UNIT 1 STATS PLUS
Statistics Basics
Statistics: Science of data → turns data into knowledge.
Population: Entire group being studied.
Sample: Small group from the population.
Variable: The characteristic being measured.
Types of Data
Quantitative (Numerical): Numbers (height, weight, test scores).
Qualitative (Categorical): Groups/categories (gender, colors, brands).
Parameters vs. Statistics
Parameter: Data from a population.
Statistic: Data from a sample.
Sampling Methods
Simple Random Sample (SRS) – Everyone has an equal chance.
Stratified Sample – Divide into groups, sample some from each.
Cluster Sample – Divide into groups, sample entire groups.
Systematic Sample – Pick every nth person from a list.
Types of Studies
Anecdote – Personal story (unreliable).
Observational Study – No interference, only observes associations.
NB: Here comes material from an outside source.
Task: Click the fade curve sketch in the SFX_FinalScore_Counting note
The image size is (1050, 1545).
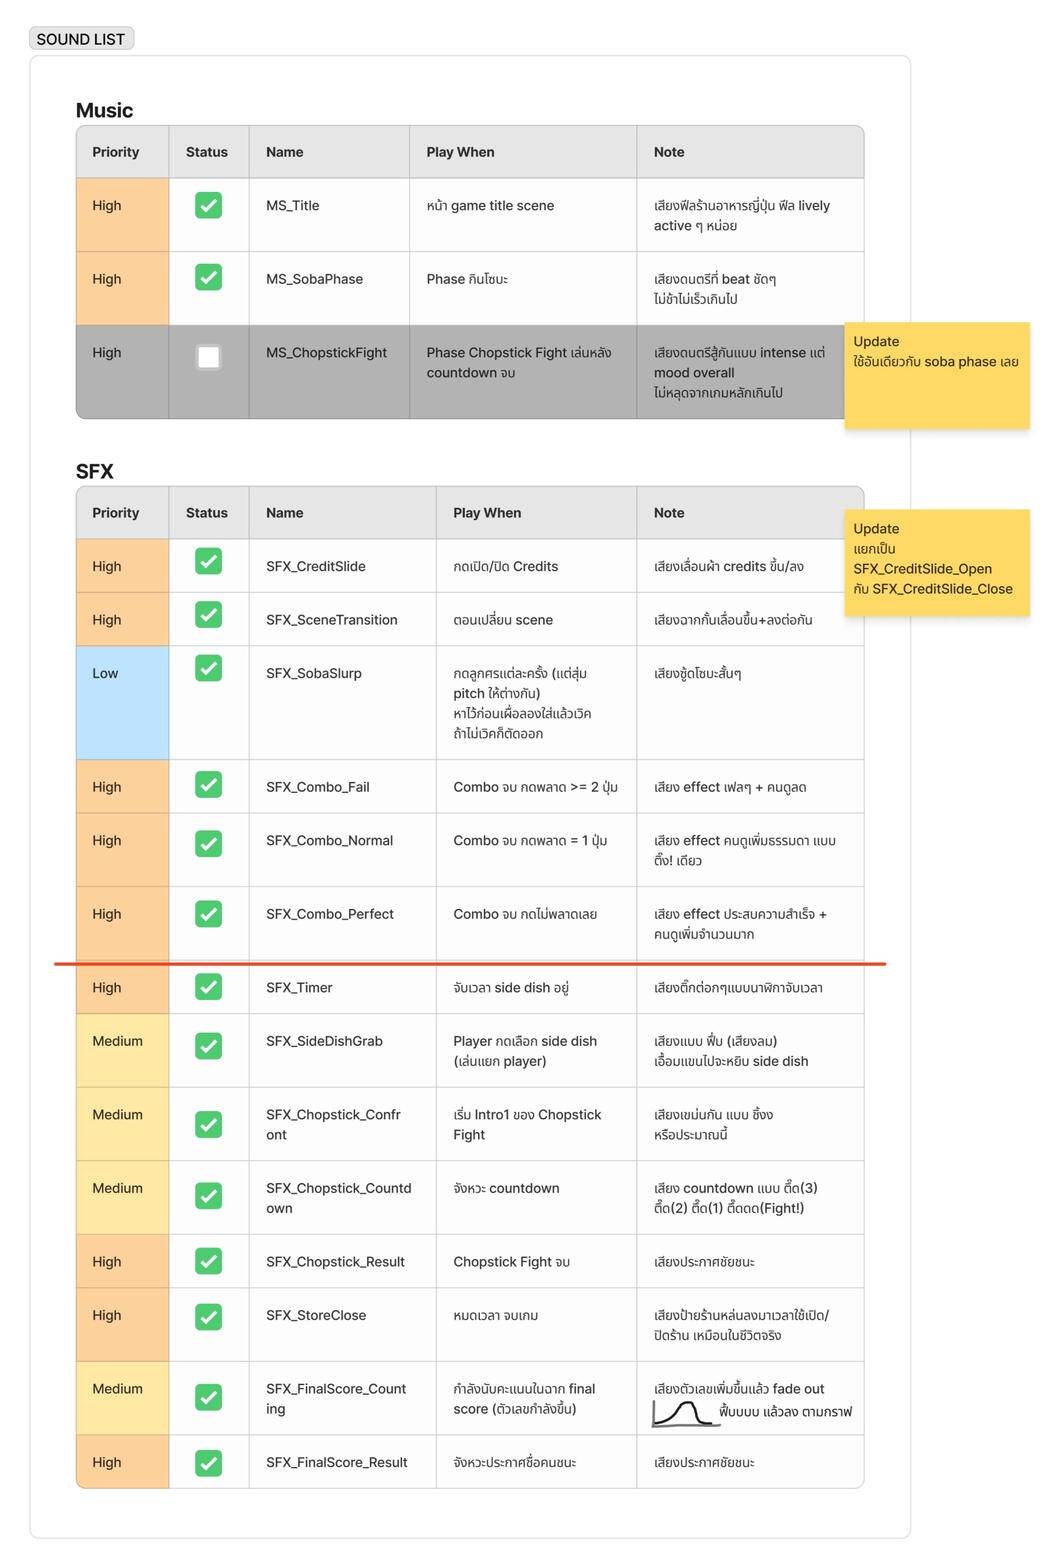Action: coord(684,1413)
Controlled Experiment – Researcher assigns treatments (determines causality).
Good Experiment Features
Large sample size (at least 30).
Random assignment (reduces bias).
Blinding (hides treatment to prevent bias).
Placebo (fake treatment for comparison).
Two-Way Tables
Compare two variables (e.g., commuters vs. breakfast habits).
Percentage calculations: part/total × 100%.
Graphs for Numerical Data
Dotplot – Each data point is a dot.
Histogram – Data grouped into intervals (bars).
Stemplot – Breaks data into stems & leaves.
Describe Distributions
Shape: Symmetric or skewed?
Center: Middle value (mean or median).
Spread: How spread out the data is.
Graphs for Categorical Data
Bar Graph – Separate bars for each category.
Pie Chart – Shows percentage of each category.
Measures of Center (Averages)
Mean (x̄) = sum of data ÷ number of values.
Median = Middle value (after sorting).
Mode = Most frequent value.
Measures of Dispersion (Spread of Data)
Range = Highest value - Lowest value.
Standard Deviation (σ or s) = Average difference from the mean.
Empirical Rule (68-95-99.7 Rule)
For symmetric (normal) distributions:
68% of data within 1 standard deviation.
95% of data within 2 standard deviations.
99.7% of data within 3 standard deviations.